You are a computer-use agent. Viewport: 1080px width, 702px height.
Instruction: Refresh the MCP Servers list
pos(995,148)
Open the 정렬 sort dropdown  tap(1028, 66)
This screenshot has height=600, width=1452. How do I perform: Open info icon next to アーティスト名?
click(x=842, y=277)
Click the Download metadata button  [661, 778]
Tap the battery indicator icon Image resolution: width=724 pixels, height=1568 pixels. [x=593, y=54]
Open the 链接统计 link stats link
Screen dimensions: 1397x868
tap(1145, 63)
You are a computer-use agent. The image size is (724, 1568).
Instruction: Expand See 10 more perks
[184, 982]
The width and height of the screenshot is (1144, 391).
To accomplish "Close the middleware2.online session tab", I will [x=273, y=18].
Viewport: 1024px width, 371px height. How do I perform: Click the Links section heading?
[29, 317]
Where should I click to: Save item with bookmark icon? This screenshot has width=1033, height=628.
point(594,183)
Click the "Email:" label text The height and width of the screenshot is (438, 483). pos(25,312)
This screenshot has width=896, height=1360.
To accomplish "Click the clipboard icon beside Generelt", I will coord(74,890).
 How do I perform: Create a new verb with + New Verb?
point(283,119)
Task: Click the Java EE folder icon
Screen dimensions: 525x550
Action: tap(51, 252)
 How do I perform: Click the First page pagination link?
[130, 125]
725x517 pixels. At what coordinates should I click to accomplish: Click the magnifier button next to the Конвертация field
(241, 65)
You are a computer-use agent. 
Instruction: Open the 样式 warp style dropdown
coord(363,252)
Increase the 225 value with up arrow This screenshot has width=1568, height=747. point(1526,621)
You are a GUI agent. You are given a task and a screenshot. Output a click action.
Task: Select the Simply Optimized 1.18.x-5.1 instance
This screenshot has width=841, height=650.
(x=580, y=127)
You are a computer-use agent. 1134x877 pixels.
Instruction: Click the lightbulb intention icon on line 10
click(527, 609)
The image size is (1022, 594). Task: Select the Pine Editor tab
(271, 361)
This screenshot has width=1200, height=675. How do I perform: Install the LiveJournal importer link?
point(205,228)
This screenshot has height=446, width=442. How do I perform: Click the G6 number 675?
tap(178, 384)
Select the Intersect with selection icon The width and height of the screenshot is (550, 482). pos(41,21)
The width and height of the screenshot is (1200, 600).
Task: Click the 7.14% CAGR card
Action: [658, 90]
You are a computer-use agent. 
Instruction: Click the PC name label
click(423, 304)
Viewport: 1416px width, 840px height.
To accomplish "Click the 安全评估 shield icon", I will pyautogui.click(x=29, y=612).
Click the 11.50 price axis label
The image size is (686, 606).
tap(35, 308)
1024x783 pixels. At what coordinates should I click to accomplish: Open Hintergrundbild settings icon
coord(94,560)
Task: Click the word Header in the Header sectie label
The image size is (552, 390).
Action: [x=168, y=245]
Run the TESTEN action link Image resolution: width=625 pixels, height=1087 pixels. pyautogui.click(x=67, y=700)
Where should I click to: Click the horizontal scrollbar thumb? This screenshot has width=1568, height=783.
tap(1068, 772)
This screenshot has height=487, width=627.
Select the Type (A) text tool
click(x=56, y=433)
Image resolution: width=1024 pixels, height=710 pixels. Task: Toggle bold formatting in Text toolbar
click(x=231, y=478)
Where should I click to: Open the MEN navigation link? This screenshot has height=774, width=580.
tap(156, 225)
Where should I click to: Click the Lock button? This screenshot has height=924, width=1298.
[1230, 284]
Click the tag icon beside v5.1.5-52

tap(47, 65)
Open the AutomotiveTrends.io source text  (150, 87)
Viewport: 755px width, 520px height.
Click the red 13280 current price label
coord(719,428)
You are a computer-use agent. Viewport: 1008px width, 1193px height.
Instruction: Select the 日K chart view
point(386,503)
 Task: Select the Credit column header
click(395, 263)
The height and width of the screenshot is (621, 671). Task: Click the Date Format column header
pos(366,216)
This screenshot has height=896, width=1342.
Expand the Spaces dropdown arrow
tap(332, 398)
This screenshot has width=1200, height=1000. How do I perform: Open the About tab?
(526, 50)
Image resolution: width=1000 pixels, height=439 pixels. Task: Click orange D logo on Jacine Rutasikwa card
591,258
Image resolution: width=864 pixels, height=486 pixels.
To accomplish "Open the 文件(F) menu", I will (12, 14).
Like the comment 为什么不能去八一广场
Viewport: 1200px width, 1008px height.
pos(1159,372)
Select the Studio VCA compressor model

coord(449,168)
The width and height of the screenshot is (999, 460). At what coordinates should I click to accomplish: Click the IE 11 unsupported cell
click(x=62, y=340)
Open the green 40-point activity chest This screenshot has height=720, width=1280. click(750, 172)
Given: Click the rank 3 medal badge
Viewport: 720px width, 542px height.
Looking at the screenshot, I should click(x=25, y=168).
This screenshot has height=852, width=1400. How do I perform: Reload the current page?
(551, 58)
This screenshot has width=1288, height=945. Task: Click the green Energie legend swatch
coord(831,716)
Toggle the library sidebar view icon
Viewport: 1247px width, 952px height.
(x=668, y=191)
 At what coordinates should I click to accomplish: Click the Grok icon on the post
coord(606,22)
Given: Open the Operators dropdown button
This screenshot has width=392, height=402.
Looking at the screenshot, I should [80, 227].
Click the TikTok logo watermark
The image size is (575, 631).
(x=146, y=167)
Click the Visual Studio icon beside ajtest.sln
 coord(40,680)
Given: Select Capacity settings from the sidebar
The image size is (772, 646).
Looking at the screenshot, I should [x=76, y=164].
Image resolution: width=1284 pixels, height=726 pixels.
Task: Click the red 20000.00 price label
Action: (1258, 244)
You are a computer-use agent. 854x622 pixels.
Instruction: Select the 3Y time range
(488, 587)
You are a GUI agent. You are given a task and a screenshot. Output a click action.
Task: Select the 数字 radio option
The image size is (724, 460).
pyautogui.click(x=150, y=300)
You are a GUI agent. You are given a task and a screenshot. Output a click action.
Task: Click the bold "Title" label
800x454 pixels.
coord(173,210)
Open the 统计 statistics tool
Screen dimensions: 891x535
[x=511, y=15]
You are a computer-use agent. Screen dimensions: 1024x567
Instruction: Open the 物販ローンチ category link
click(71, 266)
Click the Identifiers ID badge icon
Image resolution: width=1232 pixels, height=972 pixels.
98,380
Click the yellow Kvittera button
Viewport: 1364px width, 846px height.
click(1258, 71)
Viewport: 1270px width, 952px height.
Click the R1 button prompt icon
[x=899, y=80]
================
What you should do:
The entries above hold a line with "This screenshot has height=896, width=1342." and a later line with "Image resolution: width=864". Write out exactly those lines and all lines between, nothing more.

Finished exercise:
This screenshot has height=896, width=1342.
Expand the Spaces dropdown arrow
tap(332, 398)
This screenshot has width=1200, height=1000. How do I perform: Open the About tab?
(526, 50)
Image resolution: width=1000 pixels, height=439 pixels. Task: Click orange D logo on Jacine Rutasikwa card
591,258
Image resolution: width=864 pixels, height=486 pixels.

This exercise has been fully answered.